# How do I get rid of unused currency (coins)?



## mickmc (4 Dec 2007)

The wife and I are having a whale of a time cleaning out drawers, and we've come across a couple of jars full of coins brought home from travelling. Does anybody know how we can get rid of these? Without having to go to the airport?


----------



## Bosshog (5 Dec 2007)

give them to a charity??


----------



## Ash (5 Dec 2007)

I've seen a charity collection point for foreign currency in the local credit union.  Maybe there's something similar in your area.


----------



## europhile (2 Nov 2008)

I'm doing a big clear out and am coming across mounds of foreign coins.  Looking for somewhere in Dublin where I can get rid of them (apart from the airport).


----------



## sabre (25 Nov 2008)

Any american coinage , son is a coin collector, he,d buy some from you

sabre


----------



## tosullivan (25 Nov 2008)

= ENTRIES SUPPLIED =
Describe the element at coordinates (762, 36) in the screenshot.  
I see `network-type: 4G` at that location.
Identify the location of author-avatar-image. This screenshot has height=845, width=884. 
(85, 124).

--

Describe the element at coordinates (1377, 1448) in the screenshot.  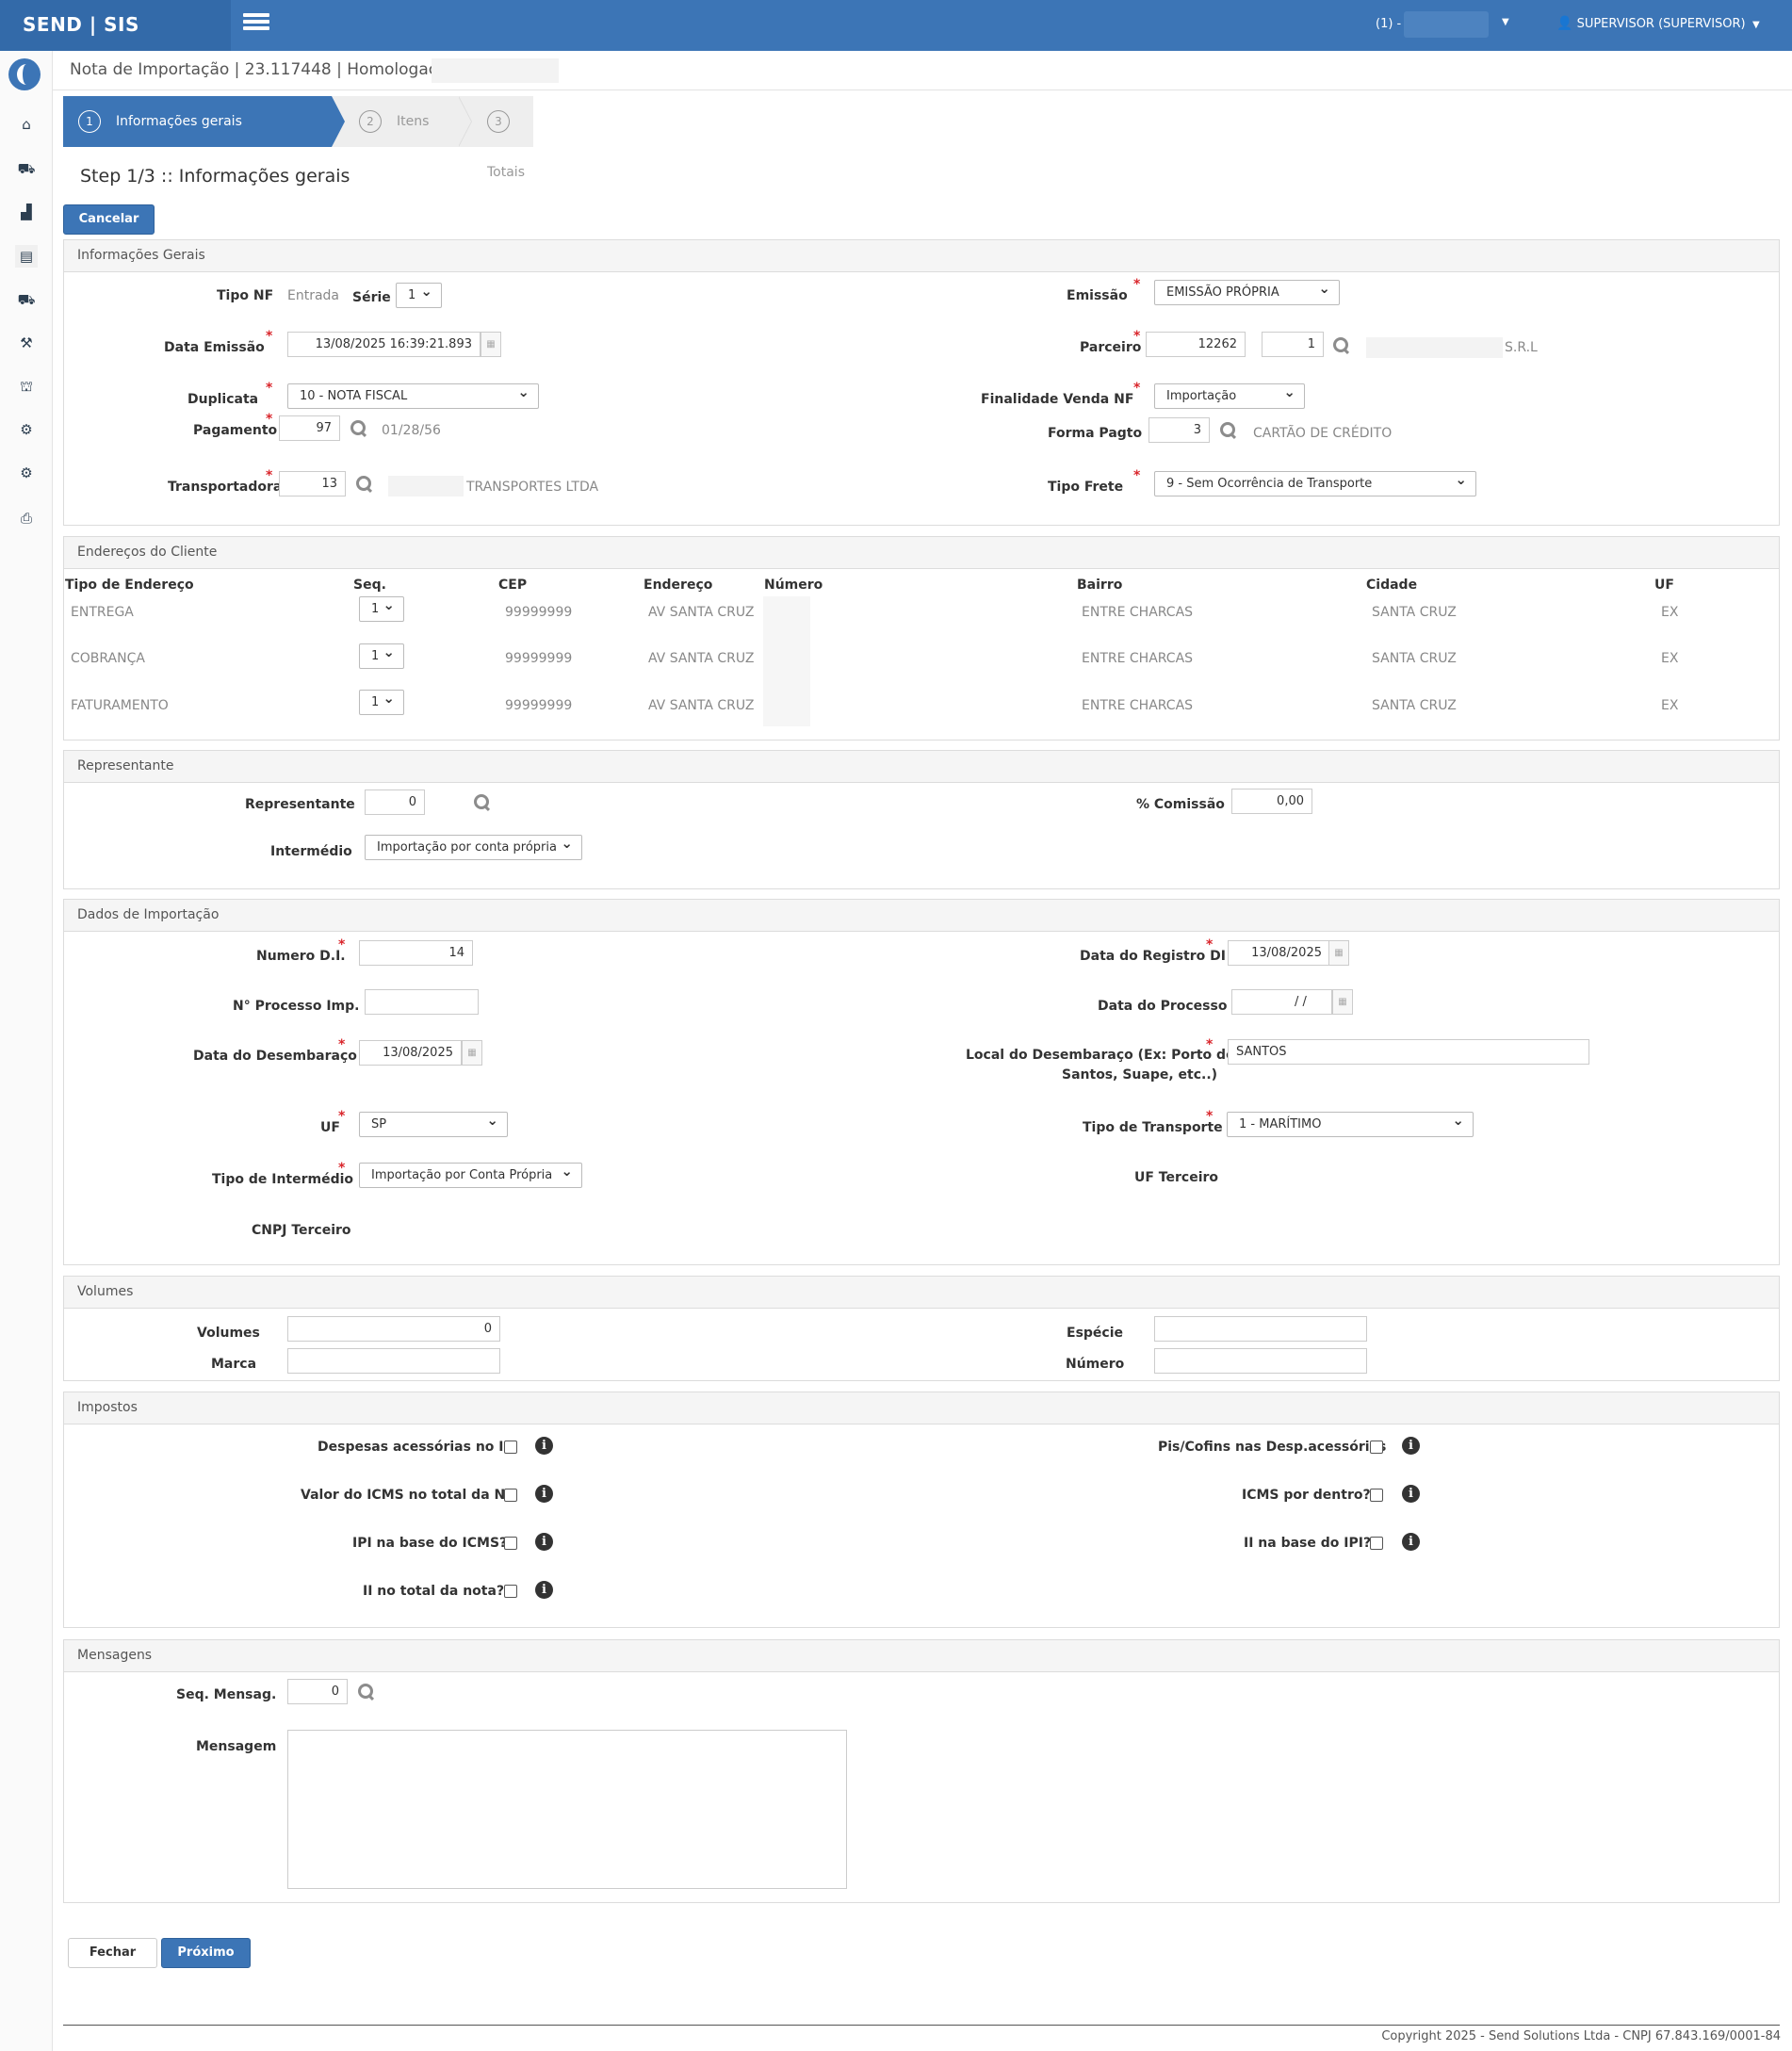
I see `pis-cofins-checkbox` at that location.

...

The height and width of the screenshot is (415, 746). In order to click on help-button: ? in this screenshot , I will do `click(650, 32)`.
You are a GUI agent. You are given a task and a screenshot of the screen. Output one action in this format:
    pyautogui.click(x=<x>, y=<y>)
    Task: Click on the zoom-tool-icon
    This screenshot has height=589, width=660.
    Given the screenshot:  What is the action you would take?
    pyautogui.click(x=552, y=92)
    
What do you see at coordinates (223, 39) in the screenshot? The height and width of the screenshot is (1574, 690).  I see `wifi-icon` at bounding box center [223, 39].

= DIRECTIONS =
a – Do the following statements agree with the thread about unused coins? Answer yes or no for each, quoting the deciding words from the thread. (i) Ash had seen a charity collection point for foreign currency at a local credit union. (ii) europhile wanted somewhere in Cork to get rid of foreign coins. (iii) sabre's son collects coins.
b – How would you render this sentence from the thread about unused coins in Spanish: "The wife and I are having a whale of a time cleaning out drawers, and we've come across a couple of jars full of coins brought home from travelling."?
c – Can you carry on the thread about unused coins from the point where it ends?
These entries come from a different source.

= RESULTS OF THE TASKS =
a –
(i) Yes: "I've seen a charity collection point for foreign currency in the local credit union."
(ii) No: "Looking for somewhere in Dublin where I can get rid of them (apart from the airport)."
(iii) Yes: "son is a coin collector"

b – Mi esposa y yo nos lo estamos pasando en grande limpiando cajones, y nos hemos encontrado con un par de frascos llenos de monedas traídas de nuestros viajes.

c –
I have a $2 note...worth anything?


----------



## Smashbox (25 Nov 2008)

Sell on ebay? To collectors.

Send to this crowd : http://www.cash4coins.co.uk/

Charity?


----------



## bankrupt (19 Dec 2008)

Does anyone know of any charities in Dublin currently collecting large amounts of change, including foreign change (mostly US)?


----------



## Smashbox (19 Dec 2008)

I recently stayed in the Days Inn by the airport, and they had envelopes in each room collecting your unused foreign cash.

Are you nearby to ask them for an envelope? It was a charity but didnt pay close enough attention!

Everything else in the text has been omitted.